To Villard, Nelson looked like “a dying lion.” Nelson did die 10 minutes later, and the great reporter had another story.
With audacity and guile back in the east, Villard met and accompanied Gen. Ambrose E. Burnside as he led the Army of the Potomac south toward Fredericksburg. Villard never had a high regard for Burnside. He had interviewed Burnside before the First Battle of Bull Run and then encountered the fleeing, terrified general after that battle.

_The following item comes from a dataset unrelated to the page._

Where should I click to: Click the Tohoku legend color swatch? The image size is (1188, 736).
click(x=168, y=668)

The Union debacle at Fredericksburg saddened and sickened Villard. He directly blamed Burnside’s inadequate leadership for the tremendous Union casualties. After the battle, as was Villard’s habit, he started toward Washington to deliver his views on the battle to the newspapers he served. However, Burnside had instructed men in the rear, including his police force under Provost Marshal General Marsena Patrick, to prevent stragglers, reporters and all other men from getting to Washington before an official Army report of the action could be made. Out of sight of Union sentries, Villard bribed fishermen and riverboat captains to get him and his story to Washington. Because of his audacity and guile, Villard became the first newsman in the nation’s capital with an eyewitness account of the battle.

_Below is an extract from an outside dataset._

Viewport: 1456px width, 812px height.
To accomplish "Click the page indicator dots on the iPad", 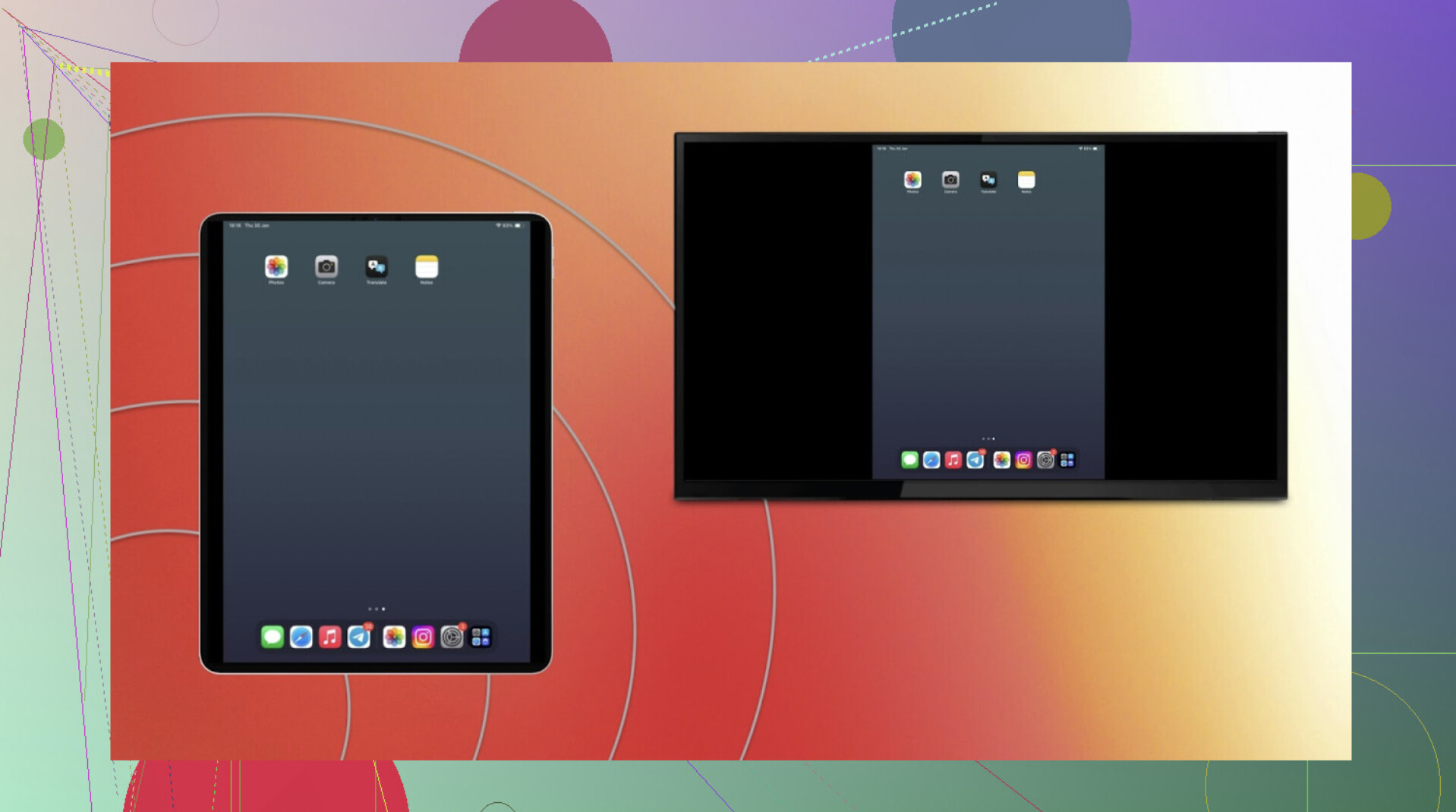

Sen. Henry Wilson of Massachusetts recognized Villard in the dining room of Willard’s Hotel and heard about the battle. He returned later to tell Villard that President Lincoln would appreciate a visit and report from his old friend. Villard felt it a duty to inform the president of what he saw and thought. He became one of the first civilians to deliver to Lincoln a report on the mess at Fredericksburg. Villard remembered the president concluding their meeting by saying, “I hope it is not as bad as all that, Henry.”
Life of accomplishment
During the Civil War, Villard contributed to numerous papers, including the New York Herald, the New York Tribune and the Chicago Tribune. He suffered from malaria and other severe ailments from about 1863. He had his first stroke at 37. Despite all this, he served valiantly as a reporter in the field, often sharing the conditions and rations of the soldiers. After the war, Villard became a famous business tycoon and entrepreneur.
He made and lost at least two fortunes while underwriting railroads, steamship companies and other ventures.

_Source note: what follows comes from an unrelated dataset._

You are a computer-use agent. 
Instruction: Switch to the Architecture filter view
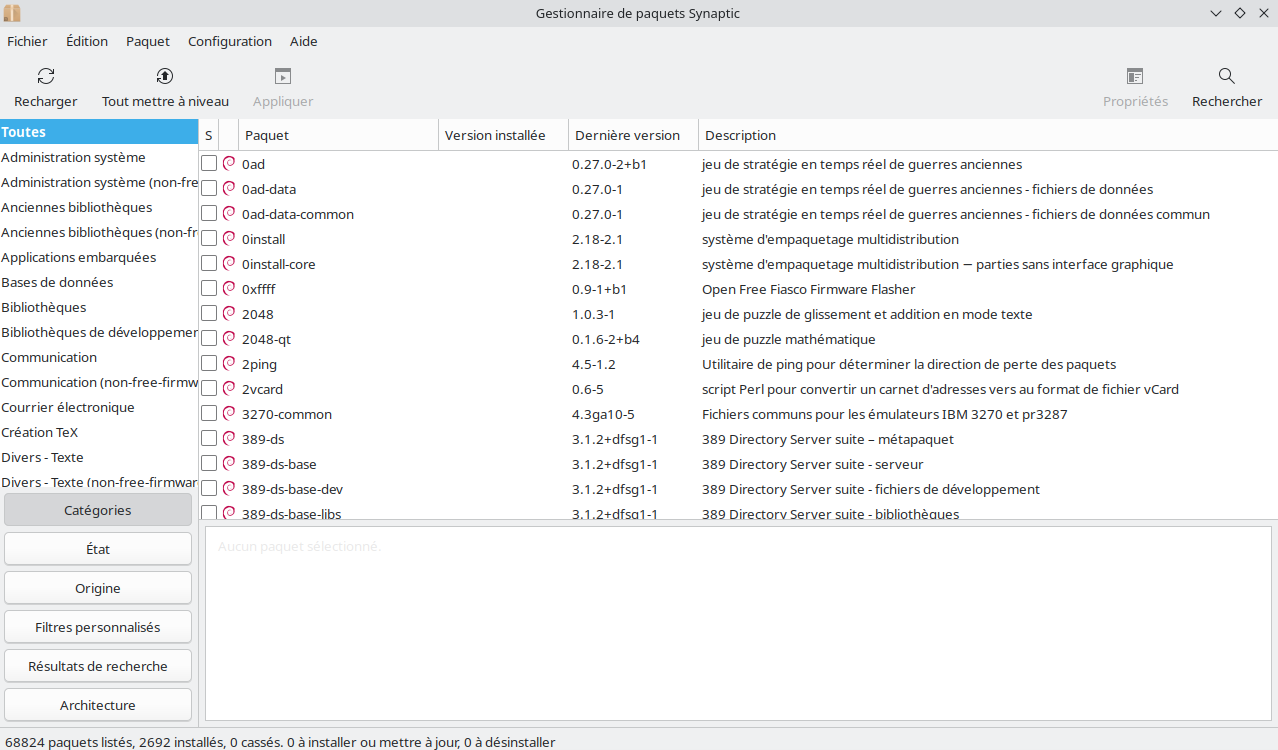coord(98,705)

He knew Thomas Edison and invested in Edison’s electricity projects. He wooed investors as well as immigrants from Europe. He also became a philanthropist and supporter of human rights initiatives. Villard Hall at the University of Oregon still stands, and Villard’s human rights work led to the founding of the National Association for the Advancement of Colored People.
A memorial to war correspondents stands at the top of South Mountain, not far from the field at Antietam. Henry Villard’s name is there among the names of the luminaries of Civil War journalism.
The American immigrant, business tycoon, railroad man, entrepreneur and philanthropist surely would be proud of this lasting tribute.